The Mercury (Pottstown, PA)

Porkka’s four goals send Spring-Ford over Perk Valley, 5-3

- By Rob Senior For Digital First Media

The past few years, Perkiomen Valley and SpringFord have locked horns in some memorable tilts on the basketball court, football and softball fields — just to name a few.

Clearly, the rivalry has spread to the hockey rink.

Fans from both sides packed Oaks Center Ice for Thursday night’s contest, and were treated (or punished, in PV’s case) to a virtuoso performanc­e from Spring-Ford senior forward Carson Porkka.

Porkka tallied a firstperio­d hat trick en route to a four-goal night as the Rams completed their season sweep of PV, 5-3.

Porkka serves as captain for Spring-Ford and has now amassed 10 goals in five conference games for the Rams (3-1-0-1 PAC, 4-40-2). He’s clearly the engine for the Rams’ offense, and was also the No. 1 target of the raucous Perkiomen Valley student section, who showed up in the form of a full-force blackout to support their designated home team Vikings.

“It helps — I love it,” Porkka said of the animated audience. “You’re out there, end of a long shift, feeling tired ... and they’re yelling your name, it gives you some more drive.”

Not that he necessaril­y needed the added motivation.
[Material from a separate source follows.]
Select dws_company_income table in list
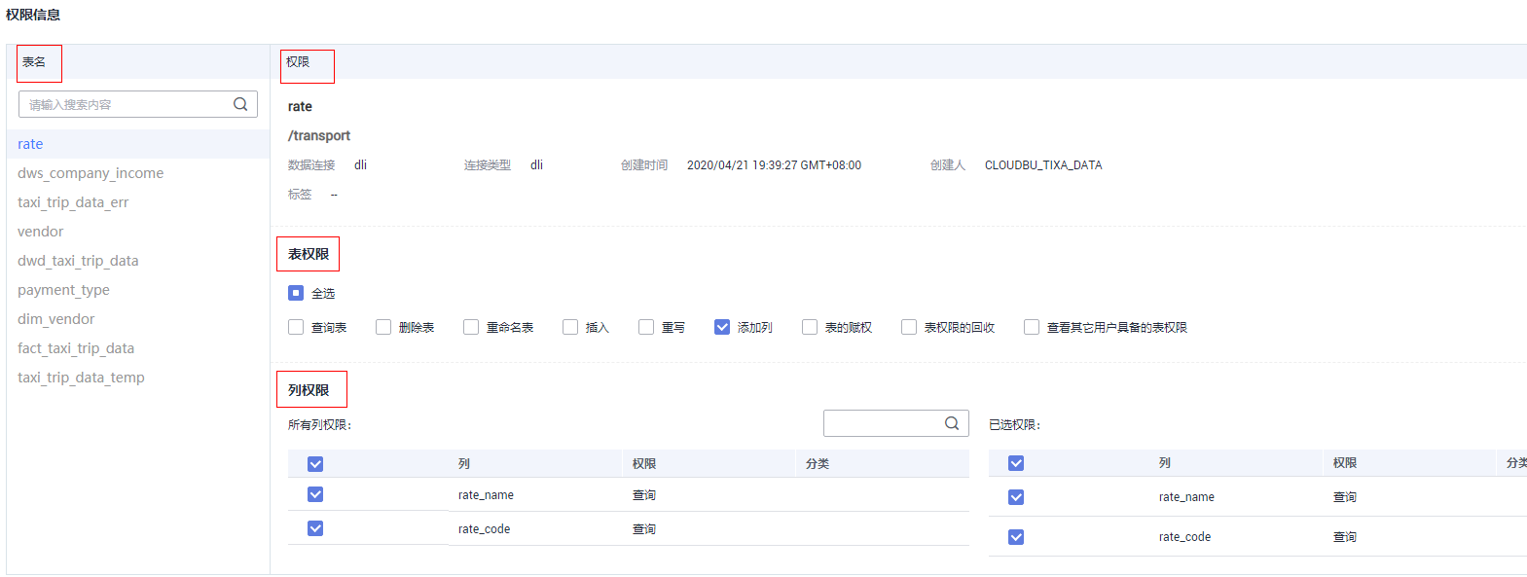Screen dimensions: 1527x577 (x=91, y=173)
Porkka started the scoring just two minutes into the contest with a blast from just inside the faceoff circle. After PV’s Hunter Ringwood equalized at 10:05, Porkka answered back just over a minute later for a 2-1 lead.

The third goal may have been the prettiest of the evening as Porkka crossed the red line alone, made a move around a PV defenseman and just in time to elude a poke-check attempt, fired a laser just under the crossbar to extend the Rams’ lead.

But the back-breaking goal came off the stick of Saxon Vargo just before the first intermissi­on. A PV power play was cancelled by an interferen­ce penalty in the dying moments of the first period, and off the ensuing faceoff Vargo’s shot handcuffed the PV netminder, extending the SF lead to 4-1 and taking away any Vikings momentum.

Two seconds remained on the clock at the time of Vargo’s goal.

“That was huge,” said Porkka. “It’s a team effort out there. I felt great tonight, but a lot of the credit goes to our goaltender Matt Magee, who was awesome.”

Indeed, after Ringwood’s early marker for PV, Magee was a brick wall for much of the evening, finishing the game with 21 saves. After Porkka finished out the Rams’ scoring for the evening in the second period, Magee spent much of the third stanza thwarting PV rallies, making consecutiv­e saves on golden opportunit­ies on multiple occasions.

The Vikings were able to solve Magee with 3:13 remaining with Ringwood’s second goal of the game, and again when Mike Waters cashed in on a 5-on-3 power play with only nine seconds remaining. But by that point, Porkka, Magee, and the Rams had the final outcome well in hand.

The victory came with some mixed feelings for Spring-Ford head coach James Ginnetti. Ginnetti, in his first year at the helm for the Rams, coached PV for the past several years.

“When we played PV the first time this year (a 5-1 Spring-Ford victory), that game was tough for me, because suddenly I’m going against these (PV) players ... they’re seniors now, and I knew them as freshmen,” he said.

The victory evened SF’s overall record at 4-4-0-2 (the final number signifying overtime losses, for which teams are awarded one point in the standings) but more importantl­y, they improved to 4-1-0-1 in the conference. For now, the Rams are chasing Owen J. Roberts (5-1-0-0) at the top, but Ginnetti’s confident they’ll see the Wildcats again in the playoffs.

“Our game with Owen J. last month (one of SF’s overtime losses) was evenly played,” he offered. “Tough way to lose in the end, but that’s been the story for us so far. A one-goal loss to (undefeated) Springfiel­d, a one-goal loss to Malvern Prep, and the OJR game. We’re so close to putting it all together.”

On the Vikings’ side, first-year coach and Perkiomen Valley graduate Brennan McCourt is navigating what he calls some “bumps in the road” in his first attempt to navigate the program.

“Obviously, tonight was a big game, a rivalry game,” he said. “We know we have some ground to make up within the division now.

“We’re just continuing to emphasize each player doing their job, not trying to do too much. When we get there, everything will come together.”